• _RECORDS FOR THE TASK_:
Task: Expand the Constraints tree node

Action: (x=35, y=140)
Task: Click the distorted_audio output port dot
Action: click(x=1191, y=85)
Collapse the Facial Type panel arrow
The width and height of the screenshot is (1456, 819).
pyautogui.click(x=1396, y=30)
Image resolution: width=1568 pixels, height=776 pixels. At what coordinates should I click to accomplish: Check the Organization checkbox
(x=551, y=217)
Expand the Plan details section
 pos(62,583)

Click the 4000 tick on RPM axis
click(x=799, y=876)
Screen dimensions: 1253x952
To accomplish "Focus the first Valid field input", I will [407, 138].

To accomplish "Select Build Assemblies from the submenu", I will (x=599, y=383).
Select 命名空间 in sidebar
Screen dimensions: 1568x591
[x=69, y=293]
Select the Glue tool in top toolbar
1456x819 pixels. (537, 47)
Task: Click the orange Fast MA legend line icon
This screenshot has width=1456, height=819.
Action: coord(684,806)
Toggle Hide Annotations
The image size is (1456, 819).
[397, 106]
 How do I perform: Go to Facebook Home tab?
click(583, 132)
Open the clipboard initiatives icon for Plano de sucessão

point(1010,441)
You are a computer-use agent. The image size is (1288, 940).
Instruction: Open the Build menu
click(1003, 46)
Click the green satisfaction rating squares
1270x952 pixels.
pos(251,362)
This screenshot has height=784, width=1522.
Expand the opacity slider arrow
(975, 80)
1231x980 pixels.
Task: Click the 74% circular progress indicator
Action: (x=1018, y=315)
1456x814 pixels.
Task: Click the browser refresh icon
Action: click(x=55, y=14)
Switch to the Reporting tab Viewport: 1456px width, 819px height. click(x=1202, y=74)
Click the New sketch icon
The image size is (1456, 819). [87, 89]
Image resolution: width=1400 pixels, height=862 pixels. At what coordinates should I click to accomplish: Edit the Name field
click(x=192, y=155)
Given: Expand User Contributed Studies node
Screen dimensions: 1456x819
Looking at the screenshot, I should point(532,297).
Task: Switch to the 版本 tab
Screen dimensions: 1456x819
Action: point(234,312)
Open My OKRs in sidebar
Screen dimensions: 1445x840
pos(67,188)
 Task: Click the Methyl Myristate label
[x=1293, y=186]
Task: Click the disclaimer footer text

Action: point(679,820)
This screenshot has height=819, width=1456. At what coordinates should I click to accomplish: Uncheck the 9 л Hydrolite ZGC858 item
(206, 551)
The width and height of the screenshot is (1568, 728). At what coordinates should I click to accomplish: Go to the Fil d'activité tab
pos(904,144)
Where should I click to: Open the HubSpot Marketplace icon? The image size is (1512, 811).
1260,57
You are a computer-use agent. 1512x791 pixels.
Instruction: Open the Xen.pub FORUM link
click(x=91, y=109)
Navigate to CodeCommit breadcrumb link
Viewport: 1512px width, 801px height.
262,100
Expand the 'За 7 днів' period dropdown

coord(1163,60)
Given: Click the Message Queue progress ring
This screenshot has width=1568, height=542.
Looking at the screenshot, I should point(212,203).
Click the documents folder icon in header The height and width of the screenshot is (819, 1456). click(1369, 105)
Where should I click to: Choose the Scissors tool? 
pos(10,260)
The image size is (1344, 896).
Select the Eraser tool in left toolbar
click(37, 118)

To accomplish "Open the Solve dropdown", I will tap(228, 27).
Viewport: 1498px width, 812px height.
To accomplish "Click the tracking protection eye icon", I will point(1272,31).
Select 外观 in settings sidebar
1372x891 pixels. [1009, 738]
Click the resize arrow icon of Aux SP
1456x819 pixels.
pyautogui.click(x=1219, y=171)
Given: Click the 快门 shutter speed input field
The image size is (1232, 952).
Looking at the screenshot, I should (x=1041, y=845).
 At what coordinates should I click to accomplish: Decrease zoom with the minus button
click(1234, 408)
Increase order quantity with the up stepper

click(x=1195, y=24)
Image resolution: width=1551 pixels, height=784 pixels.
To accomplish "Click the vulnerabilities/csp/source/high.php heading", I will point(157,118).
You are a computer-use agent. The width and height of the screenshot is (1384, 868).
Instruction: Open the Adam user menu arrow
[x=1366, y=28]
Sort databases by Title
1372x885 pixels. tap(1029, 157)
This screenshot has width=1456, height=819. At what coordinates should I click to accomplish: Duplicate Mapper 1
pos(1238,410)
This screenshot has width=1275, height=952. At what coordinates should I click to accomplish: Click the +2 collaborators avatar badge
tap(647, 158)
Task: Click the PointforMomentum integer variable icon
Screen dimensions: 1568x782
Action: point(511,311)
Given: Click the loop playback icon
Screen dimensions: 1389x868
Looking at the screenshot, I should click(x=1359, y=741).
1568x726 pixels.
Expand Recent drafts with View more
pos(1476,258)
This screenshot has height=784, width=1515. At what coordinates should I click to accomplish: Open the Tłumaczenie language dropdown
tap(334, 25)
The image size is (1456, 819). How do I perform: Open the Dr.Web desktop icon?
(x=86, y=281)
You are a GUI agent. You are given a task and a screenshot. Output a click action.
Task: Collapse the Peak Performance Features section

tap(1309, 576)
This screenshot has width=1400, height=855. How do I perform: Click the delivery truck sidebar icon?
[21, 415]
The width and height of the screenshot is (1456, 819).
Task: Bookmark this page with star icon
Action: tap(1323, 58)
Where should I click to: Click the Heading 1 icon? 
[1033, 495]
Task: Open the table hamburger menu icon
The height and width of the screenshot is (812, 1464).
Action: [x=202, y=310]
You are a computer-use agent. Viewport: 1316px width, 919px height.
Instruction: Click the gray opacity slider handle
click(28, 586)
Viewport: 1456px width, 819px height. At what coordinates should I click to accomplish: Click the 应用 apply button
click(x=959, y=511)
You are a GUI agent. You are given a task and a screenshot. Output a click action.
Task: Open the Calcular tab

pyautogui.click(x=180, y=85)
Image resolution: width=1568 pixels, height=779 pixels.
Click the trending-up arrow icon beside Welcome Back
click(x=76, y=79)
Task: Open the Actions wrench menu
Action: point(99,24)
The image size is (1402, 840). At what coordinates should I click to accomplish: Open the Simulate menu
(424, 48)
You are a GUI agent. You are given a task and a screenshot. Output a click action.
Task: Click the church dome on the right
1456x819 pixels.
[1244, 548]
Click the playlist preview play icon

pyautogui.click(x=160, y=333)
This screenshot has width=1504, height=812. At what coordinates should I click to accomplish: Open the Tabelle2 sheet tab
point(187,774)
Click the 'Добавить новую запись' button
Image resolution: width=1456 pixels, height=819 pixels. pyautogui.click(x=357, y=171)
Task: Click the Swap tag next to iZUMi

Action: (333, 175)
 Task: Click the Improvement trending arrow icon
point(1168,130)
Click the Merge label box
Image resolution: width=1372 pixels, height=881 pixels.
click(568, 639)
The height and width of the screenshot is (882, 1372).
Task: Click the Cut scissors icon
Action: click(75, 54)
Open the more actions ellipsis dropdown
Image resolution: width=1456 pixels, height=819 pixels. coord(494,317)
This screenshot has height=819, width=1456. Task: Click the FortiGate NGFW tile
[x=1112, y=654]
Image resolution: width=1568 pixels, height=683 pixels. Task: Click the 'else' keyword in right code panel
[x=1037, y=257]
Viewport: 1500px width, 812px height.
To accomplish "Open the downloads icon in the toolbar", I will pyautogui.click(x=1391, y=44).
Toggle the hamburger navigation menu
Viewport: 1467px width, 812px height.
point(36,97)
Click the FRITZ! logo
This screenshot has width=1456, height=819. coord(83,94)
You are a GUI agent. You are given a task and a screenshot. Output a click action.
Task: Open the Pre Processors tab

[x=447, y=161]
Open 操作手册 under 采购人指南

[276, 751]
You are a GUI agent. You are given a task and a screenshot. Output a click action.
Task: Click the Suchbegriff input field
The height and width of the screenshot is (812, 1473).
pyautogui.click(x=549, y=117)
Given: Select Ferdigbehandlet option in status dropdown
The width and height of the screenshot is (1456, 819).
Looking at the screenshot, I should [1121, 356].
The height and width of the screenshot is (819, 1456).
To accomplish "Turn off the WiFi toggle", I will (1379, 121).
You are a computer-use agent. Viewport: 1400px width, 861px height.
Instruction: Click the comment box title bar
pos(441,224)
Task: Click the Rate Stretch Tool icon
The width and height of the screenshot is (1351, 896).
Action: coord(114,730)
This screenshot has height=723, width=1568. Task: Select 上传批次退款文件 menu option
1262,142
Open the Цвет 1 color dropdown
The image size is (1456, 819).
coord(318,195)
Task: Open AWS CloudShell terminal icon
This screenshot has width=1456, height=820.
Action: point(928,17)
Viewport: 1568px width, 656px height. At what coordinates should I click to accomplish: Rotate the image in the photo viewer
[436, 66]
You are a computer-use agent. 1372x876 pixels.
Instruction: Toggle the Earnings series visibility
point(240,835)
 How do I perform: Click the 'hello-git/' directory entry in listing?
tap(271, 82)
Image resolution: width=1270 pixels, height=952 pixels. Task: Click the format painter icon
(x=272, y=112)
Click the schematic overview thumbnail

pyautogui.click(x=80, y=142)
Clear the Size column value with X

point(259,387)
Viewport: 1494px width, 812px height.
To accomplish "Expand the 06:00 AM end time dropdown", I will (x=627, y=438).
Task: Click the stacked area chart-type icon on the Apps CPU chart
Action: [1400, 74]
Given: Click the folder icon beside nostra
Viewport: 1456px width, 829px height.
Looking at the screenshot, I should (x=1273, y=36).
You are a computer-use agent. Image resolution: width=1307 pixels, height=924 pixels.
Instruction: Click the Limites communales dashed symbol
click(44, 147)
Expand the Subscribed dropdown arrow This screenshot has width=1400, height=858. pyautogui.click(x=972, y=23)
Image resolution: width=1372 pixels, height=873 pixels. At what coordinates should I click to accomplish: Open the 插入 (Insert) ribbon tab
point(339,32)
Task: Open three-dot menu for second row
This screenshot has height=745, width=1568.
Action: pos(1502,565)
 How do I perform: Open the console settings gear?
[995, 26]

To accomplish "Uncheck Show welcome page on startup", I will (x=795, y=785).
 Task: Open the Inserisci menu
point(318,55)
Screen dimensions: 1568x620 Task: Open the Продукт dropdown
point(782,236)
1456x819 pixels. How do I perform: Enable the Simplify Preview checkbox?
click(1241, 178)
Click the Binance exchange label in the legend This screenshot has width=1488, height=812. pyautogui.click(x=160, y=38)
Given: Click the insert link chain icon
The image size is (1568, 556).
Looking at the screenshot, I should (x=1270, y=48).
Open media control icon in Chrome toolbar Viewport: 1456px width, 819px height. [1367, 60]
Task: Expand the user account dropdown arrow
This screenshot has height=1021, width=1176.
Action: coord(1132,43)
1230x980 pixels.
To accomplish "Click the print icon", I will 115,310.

• _ACTIVITY_:
Look above for the line containing "Given: Click the insert link chain icon"; reproduce it and every line after it through the end of the material, exactly, and nothing else.

• _TASK ANSWER_:
Given: Click the insert link chain icon
The image size is (1568, 556).
Looking at the screenshot, I should (x=1270, y=48).
Open media control icon in Chrome toolbar Viewport: 1456px width, 819px height. [1367, 60]
Task: Expand the user account dropdown arrow
This screenshot has height=1021, width=1176.
Action: coord(1132,43)
1230x980 pixels.
To accomplish "Click the print icon", I will 115,310.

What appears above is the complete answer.